The Wildcats and Buckeyes have each lost 16 seasons by players leaving early for the NBA Draft since 2006 when the NBA instituted a new rule requiring players to be at least 19 years old before they are eligible.

"Rivals.com decided to measure which schools have been hit hardest by early entries since 2006, the first year student-athletes weren't allowed to enter the draft directly out of high school. We looked at all the early-entry lists from 2006-2010 to see which schools lost the most underclassmen to the draft.

We did not include players who have left early for the draft this year because they still have time to change their minds and return to school if they don't sign with agents."
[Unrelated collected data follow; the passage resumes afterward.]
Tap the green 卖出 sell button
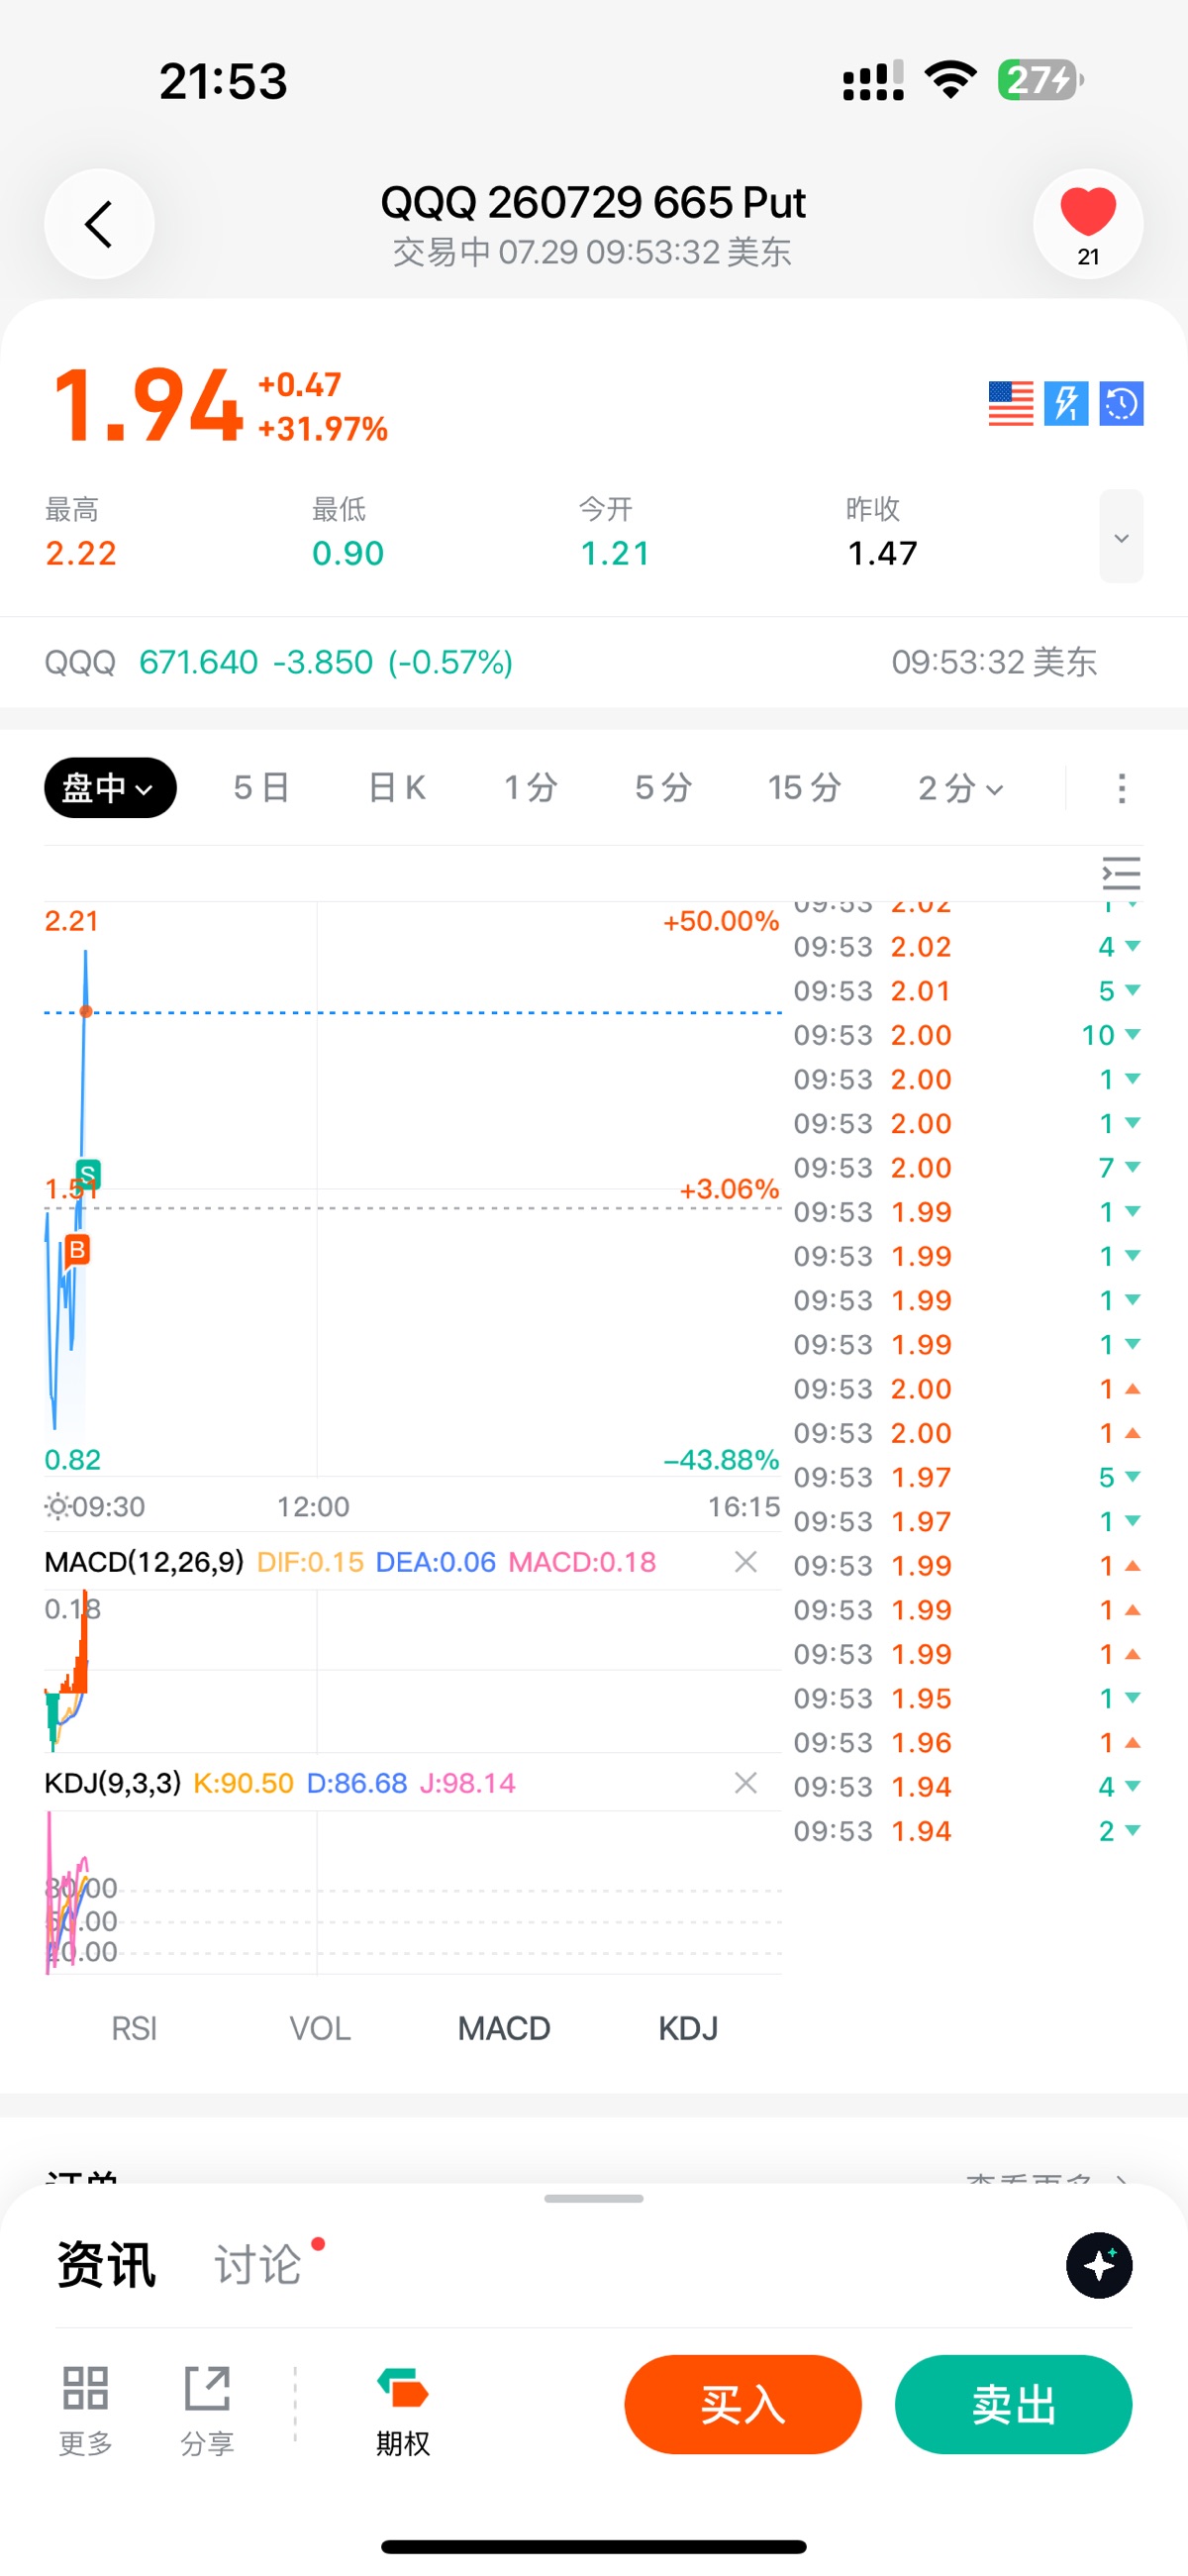 pos(1013,2405)
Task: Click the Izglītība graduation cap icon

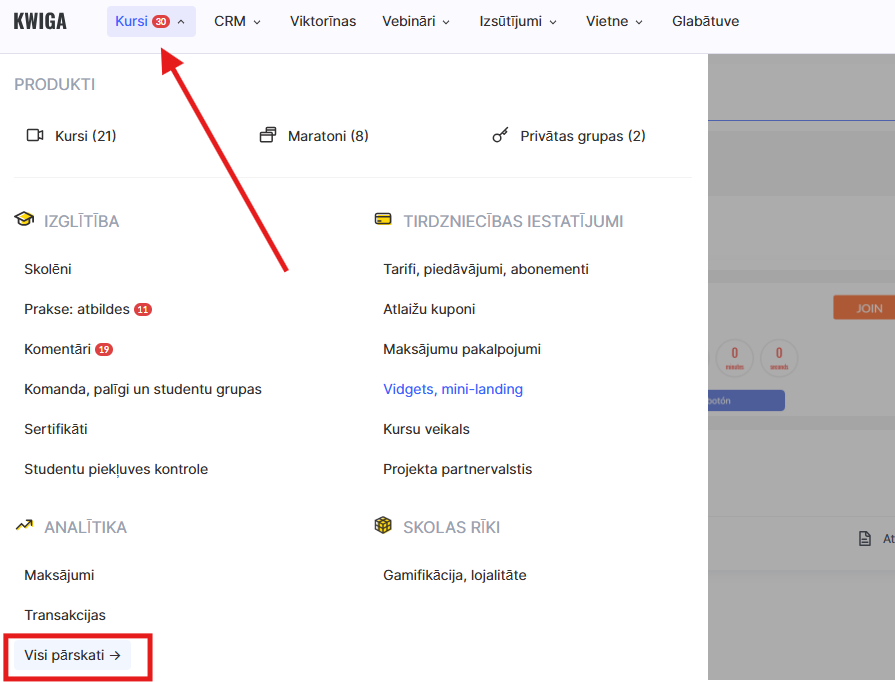Action: pos(24,220)
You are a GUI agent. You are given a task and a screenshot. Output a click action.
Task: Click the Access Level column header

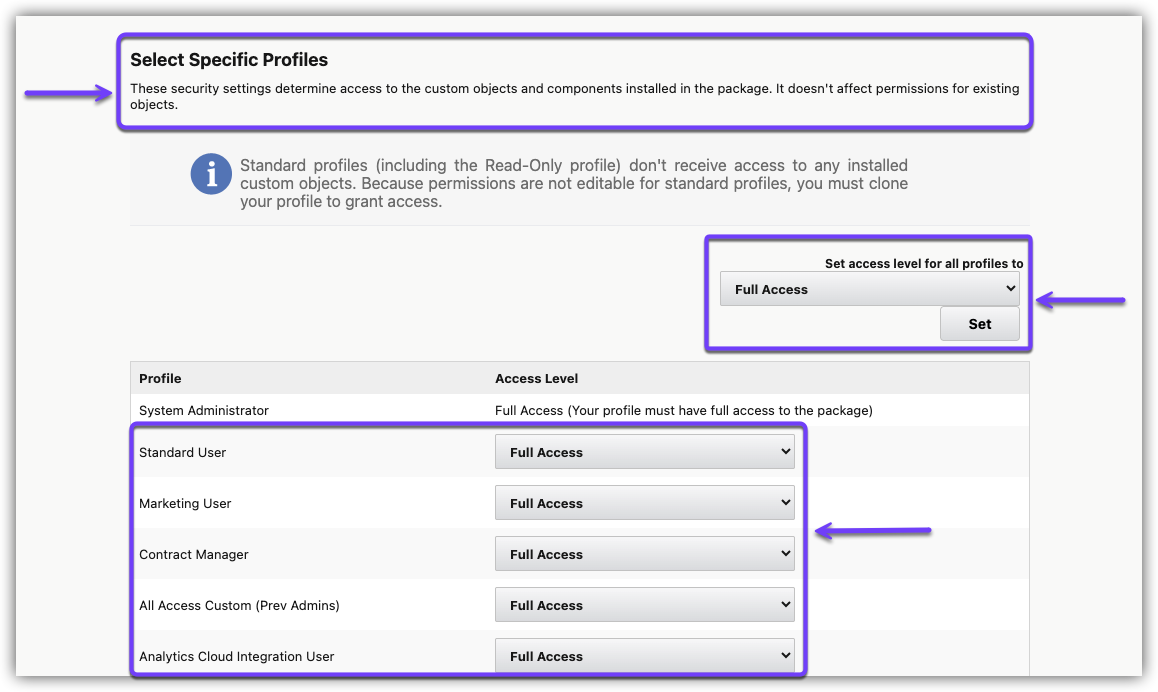(x=536, y=379)
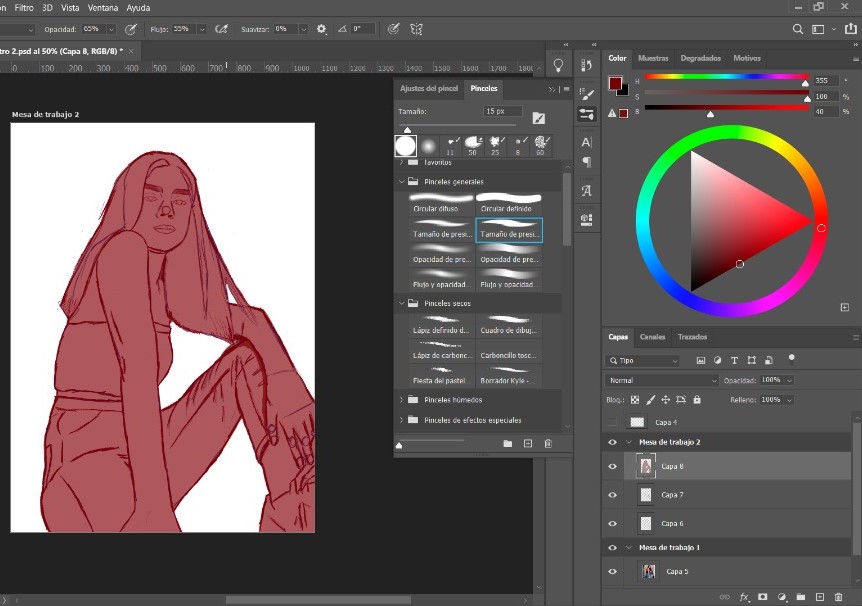Delete layer using the Layers trash icon

[x=838, y=597]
Kentucky was tied with Memphis for the most players lost at seven. Ranking the schools 1-11

1. KENTUCKY
Number: 7 players
Seasons lost: 16
Players: Eric Bledsoe (2010, Fr.), DeMarcus Cousins (2010, Fr.), Jodie Meeks (2009, Jr.), Daniel Orton (2010, Fr.), Patrick Patterson (2010, Jr.), Rajon Rondo (2006, Soph.), John Wall (2010, Fr.)

Buzz: All five of the Kentucky players drafted in the first round last year were underclassmen. Four of those first-rounders were freshmen. Kentucky has a chance to "solidify" its No. 1 status this year if freshmen Brandon Knight and Terrence Jones follow Bledsoe, Cousins, Orton and Wall as one-and-done players. Wall was the No. 1 overall pick and Cousins also was a lottery selection last year. Bledsoe, Patterson, Orton and Rondo also were first-round picks. Meeks was selected in the second round.

Georgia Tech has certainly been hurt by early entries and it led to the downfall of Paul Hewitt's tenure when two freshman, Thad Young and Javaris Crittenton, declared for the NBA after the 2007-2008 season.  The Yellow Jackets also had far less success with their talent reaching only two NCAA tournaments and winning just one game the last five seasons.

10. GEORGIA TECH
Number: 4 players
Seasons lost: 10
Players: Javaris Crittenton (2007, Fr.), Derrick Favors (2010, Fr.), Gani Lawal (2010, Jr.), Thaddeus Young (2007, Fr.)
Buzz: Georgia Tech is the only team on this list that hasn't at least reached a regional semifinal in the past five years. Tech's series of one-and-done players prevented the Yellow Jackets from producing sustained success and indirectly may have contributed to the firing of former coach Paul Hewitt. Favors and Young were lottery picks after their freshman seasons, while Crittenton also went in the first round. Lawal stayed through his junior year and was drafted in the second round.

Rivals list also points out that none of the past three national champions have been hit hard by early entries into the NBA.

Reading over the list I am stunned by how many of these players have yet to amount to anything in the NBA and even more stunned by how many went undrafted

Who is giving advice to players like Darius Washington of Memphis who left after his Sophomore season or Davon Jefferson who left USC as a freshman?

The NBA and NCAA can fix this by working together and allowing players to go straight from high school to the pros.  Guys like LeBron James and Kobe Bryant have no business in college, but most are simply not ready physically and emotionally after one year.

I am in favor of the college baseball rule where if you come on campus you must stay for at least three years though I doubt this gets done as the agents run the NBA Player Association. Why? I have no clue.  Most unions I know of protect seniority.

Maybe this rule change can be one good thing to come out of the almost certain forthcoming NBA Lockout.